Public charter schools are not currently required to tell anyone about their use of restraint or seclusion on children.

Hopefully, this discrepancy will end soon. This week the Ohio Senate Education Committee will hold its second hearing and a possible vote on Senate Bill 266.  The bill is an attempt to right an oversight that left thousands of Ohio schoolchildren unprotected.

In April 2013, the Ohio Department of Education implemented rule 3301-35-15. Prior to the implementation of this rule, all of Ohio’s public schoolchildren were being locked in small rooms—sometimes for hours at a time—and schools were not required to notify parents that it was happening.

Read the ACLU of Ohio, Seclusion Rooms: A Civil Liberties Briefing.

For more than a year since the passage of rule 3301-35-15, traditional public schoolchildren have had protections they did not previously have. The rule restricts the use of physical restraints and seclusion, implements positive behavior intervention supports, and requires reporting and monitoring. Parents must now be notified of all restraint and seclusion incidents involving their children.

School districts are required to develop a complaint procedure, which allows parents to initiate an investigation, and schools must respond to parents’ complaints. Children can no longer be restrained in a way that causes physical harm, nor can they be secluded in a locked room or deprived of basic needs like water, food, or access to the restroom.

This rule offers some guidance and limitations that protect children and school districts. Unfortunately, this rule as passed only applies to traditional public schools and not to public charter schoolchildren.

Clearly, all of Ohio’s public schoolchildren deserve the same protections, whether they attend a traditional public school or public charter school.
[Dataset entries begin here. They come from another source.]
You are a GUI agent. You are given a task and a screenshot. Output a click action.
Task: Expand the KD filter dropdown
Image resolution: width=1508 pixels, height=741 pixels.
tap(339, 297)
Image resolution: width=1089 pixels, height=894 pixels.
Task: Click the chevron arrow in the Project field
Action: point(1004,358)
This is why we asked the Ohio Department of Education to extend the rule to Ohio’s public charter schools in a letter.

Read The Columbus Dispatch article, ACLU wants new limits on seclusion expanded.

SB 266 will do just that—extend rule 3301-35-15 to protect the 115,000 students currently enrolled in public charter schools from isolation in seclusion rooms or hours of restraint.

The ACLU of Ohio supports SB 266 and the fair and humane treatment of all of Ohio’s public school children.